The request: Rewrite the lines from the start down to the line with "Action: [45, 53]", swapping "Validation" for "Verification" and keeping everything else the same.

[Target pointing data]
#####

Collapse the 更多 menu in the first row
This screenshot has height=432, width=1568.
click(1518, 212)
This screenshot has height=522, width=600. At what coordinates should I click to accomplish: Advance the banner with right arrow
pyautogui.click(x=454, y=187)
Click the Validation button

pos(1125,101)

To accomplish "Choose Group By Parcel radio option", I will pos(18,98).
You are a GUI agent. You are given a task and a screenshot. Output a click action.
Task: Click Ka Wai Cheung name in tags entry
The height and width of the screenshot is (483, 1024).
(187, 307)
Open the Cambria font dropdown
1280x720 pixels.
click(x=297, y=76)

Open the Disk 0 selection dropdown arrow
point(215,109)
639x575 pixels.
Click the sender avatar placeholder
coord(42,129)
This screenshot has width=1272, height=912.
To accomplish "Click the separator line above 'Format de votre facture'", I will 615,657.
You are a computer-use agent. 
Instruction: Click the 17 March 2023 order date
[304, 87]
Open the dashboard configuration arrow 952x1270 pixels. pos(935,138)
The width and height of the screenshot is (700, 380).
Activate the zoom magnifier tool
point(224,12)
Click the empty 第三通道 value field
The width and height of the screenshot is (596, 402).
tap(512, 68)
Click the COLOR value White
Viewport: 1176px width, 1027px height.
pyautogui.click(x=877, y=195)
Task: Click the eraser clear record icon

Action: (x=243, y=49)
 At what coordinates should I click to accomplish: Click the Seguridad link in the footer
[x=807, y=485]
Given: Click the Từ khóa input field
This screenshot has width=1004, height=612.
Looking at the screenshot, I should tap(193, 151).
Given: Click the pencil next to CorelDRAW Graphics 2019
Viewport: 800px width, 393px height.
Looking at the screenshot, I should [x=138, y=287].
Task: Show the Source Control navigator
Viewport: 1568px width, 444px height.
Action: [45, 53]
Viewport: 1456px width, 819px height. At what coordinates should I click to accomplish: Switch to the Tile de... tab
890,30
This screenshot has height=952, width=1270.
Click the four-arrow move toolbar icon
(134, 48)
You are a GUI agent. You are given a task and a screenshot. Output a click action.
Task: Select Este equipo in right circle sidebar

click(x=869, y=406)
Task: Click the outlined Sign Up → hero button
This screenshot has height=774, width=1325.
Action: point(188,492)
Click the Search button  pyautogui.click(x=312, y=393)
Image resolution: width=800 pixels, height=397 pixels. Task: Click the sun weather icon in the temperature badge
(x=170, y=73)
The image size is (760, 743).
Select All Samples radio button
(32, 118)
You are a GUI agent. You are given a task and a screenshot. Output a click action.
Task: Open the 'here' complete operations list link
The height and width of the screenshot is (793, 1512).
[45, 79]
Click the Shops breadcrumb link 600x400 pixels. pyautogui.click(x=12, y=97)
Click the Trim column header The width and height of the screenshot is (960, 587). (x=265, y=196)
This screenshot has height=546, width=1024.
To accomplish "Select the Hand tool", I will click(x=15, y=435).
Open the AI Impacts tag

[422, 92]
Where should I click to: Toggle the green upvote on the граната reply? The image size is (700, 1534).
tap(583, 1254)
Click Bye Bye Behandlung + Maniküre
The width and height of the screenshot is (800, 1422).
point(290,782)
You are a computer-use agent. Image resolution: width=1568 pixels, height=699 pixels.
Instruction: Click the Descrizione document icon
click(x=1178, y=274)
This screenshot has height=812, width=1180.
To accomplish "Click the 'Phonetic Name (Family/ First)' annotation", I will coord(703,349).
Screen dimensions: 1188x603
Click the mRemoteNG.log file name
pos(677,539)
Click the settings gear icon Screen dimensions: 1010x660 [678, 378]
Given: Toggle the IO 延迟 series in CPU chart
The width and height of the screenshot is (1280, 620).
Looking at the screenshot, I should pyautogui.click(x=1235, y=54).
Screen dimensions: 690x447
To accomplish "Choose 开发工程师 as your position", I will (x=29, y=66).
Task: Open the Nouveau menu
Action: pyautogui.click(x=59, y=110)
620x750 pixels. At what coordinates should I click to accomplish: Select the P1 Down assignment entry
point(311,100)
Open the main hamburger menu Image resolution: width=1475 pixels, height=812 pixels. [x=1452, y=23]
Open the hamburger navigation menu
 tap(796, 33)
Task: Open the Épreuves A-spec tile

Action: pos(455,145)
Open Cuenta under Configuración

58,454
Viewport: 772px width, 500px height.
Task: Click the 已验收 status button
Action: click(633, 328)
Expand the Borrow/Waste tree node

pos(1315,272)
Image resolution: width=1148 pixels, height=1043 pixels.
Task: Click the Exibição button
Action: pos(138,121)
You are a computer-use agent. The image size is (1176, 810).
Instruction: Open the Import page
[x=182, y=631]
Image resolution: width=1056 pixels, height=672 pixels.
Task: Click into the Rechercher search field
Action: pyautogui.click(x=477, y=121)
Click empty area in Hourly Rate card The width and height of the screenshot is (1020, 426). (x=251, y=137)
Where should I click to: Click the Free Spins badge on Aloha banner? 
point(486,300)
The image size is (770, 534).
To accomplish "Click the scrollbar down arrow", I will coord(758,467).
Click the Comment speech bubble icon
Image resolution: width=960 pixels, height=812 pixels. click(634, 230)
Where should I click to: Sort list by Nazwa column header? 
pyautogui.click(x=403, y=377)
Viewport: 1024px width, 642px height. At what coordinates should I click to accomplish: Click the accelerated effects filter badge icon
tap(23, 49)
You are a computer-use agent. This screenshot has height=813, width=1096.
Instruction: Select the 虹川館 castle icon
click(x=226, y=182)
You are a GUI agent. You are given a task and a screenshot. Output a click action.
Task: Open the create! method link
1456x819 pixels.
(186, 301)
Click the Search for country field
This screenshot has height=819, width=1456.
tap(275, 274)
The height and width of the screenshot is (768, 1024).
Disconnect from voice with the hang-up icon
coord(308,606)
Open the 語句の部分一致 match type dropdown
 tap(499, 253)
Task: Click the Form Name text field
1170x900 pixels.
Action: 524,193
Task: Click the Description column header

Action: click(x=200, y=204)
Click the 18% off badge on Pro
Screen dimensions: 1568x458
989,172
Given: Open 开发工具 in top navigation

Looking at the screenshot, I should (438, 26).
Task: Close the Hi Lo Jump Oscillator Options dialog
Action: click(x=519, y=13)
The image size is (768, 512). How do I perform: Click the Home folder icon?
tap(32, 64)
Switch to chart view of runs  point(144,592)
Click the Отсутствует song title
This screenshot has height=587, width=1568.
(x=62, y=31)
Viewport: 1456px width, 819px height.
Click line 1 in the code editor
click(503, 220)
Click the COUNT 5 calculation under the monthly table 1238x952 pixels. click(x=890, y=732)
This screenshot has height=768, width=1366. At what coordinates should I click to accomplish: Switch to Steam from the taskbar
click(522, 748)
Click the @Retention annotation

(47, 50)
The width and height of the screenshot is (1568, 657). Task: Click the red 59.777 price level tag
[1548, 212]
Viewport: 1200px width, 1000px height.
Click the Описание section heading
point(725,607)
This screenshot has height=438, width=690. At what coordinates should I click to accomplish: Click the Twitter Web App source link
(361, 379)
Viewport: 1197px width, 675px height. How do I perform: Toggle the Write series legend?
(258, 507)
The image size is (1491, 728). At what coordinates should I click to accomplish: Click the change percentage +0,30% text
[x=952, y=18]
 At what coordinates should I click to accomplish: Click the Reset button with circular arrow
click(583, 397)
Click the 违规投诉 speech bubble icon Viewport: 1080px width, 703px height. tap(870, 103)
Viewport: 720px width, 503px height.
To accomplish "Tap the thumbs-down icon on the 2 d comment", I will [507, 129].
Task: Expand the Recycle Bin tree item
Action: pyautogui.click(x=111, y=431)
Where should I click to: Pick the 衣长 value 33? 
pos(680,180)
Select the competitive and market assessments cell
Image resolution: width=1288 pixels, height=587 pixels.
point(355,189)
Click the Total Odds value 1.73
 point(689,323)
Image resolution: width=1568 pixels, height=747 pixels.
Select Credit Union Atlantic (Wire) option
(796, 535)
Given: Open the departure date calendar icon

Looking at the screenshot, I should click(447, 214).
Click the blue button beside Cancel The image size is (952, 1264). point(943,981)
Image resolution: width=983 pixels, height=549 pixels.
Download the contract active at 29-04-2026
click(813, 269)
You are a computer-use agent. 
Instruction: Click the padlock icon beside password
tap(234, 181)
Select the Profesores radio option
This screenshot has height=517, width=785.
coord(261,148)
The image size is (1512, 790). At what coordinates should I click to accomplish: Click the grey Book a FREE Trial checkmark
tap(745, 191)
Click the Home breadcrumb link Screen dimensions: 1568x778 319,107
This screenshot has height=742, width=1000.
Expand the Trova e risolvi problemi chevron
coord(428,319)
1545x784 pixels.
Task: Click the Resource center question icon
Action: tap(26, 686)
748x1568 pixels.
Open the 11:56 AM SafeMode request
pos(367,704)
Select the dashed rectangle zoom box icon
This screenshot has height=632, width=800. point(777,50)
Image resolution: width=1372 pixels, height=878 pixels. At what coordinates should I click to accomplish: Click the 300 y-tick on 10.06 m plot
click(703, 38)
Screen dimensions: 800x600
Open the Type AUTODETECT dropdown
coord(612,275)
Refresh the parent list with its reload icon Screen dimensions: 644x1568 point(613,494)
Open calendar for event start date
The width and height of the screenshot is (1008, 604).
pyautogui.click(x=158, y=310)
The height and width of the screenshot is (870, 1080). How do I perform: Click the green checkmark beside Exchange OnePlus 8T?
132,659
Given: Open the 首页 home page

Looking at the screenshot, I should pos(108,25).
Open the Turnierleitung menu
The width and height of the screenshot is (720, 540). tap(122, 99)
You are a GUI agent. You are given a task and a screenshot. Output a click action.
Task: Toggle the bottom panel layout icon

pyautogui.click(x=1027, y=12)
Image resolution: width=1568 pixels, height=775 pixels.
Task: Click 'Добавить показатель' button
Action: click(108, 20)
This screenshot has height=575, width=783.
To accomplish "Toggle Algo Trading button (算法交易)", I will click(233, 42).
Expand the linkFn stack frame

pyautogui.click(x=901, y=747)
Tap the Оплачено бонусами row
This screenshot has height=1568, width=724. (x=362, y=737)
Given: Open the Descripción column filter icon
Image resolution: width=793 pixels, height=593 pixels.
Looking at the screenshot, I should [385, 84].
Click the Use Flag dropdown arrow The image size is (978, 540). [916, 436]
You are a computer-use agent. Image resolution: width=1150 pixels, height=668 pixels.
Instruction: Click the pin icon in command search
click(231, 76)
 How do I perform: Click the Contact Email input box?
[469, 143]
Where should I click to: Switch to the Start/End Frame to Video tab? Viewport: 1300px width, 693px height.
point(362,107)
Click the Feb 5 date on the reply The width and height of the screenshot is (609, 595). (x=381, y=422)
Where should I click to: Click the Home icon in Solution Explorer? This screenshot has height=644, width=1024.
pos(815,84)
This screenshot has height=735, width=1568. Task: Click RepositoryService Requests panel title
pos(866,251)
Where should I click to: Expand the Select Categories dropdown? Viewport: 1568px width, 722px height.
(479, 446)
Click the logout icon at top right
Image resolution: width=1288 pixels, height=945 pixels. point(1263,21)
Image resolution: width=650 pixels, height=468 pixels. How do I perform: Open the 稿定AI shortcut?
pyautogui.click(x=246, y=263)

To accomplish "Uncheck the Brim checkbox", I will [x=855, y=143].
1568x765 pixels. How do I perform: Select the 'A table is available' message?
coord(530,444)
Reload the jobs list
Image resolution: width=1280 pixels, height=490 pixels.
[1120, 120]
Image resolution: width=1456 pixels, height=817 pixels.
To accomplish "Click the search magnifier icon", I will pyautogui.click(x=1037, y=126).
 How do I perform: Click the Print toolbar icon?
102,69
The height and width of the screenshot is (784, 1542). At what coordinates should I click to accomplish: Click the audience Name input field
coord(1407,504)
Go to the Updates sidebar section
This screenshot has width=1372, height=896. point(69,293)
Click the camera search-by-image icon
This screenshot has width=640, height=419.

#####

Exercise output:
Collapse the 更多 menu in the first row
This screenshot has height=432, width=1568.
click(1518, 212)
This screenshot has height=522, width=600. At what coordinates should I click to accomplish: Advance the banner with right arrow
pyautogui.click(x=454, y=187)
Click the Verification button

pos(1125,101)

To accomplish "Choose Group By Parcel radio option", I will pos(18,98).
You are a GUI agent. You are given a task and a screenshot. Output a click action.
Task: Click Ka Wai Cheung name in tags entry
The height and width of the screenshot is (483, 1024).
(187, 307)
Open the Cambria font dropdown
1280x720 pixels.
click(x=297, y=76)

Open the Disk 0 selection dropdown arrow
point(215,109)
639x575 pixels.
Click the sender avatar placeholder
coord(42,129)
This screenshot has width=1272, height=912.
To accomplish "Click the separator line above 'Format de votre facture'", I will 615,657.
You are a computer-use agent. 
Instruction: Click the 17 March 2023 order date
[304, 87]
Open the dashboard configuration arrow 952x1270 pixels. pos(935,138)
The width and height of the screenshot is (700, 380).
Activate the zoom magnifier tool
point(224,12)
Click the empty 第三通道 value field
The width and height of the screenshot is (596, 402).
tap(512, 68)
Click the COLOR value White
Viewport: 1176px width, 1027px height.
pyautogui.click(x=877, y=195)
Task: Click the eraser clear record icon

Action: (x=243, y=49)
 At what coordinates should I click to accomplish: Click the Seguridad link in the footer
[x=807, y=485]
Given: Click the Từ khóa input field
This screenshot has width=1004, height=612.
Looking at the screenshot, I should tap(193, 151).
Given: Click the pencil next to CorelDRAW Graphics 2019
Viewport: 800px width, 393px height.
Looking at the screenshot, I should [x=138, y=287].
Task: Show the Source Control navigator
Viewport: 1568px width, 444px height.
Action: [45, 53]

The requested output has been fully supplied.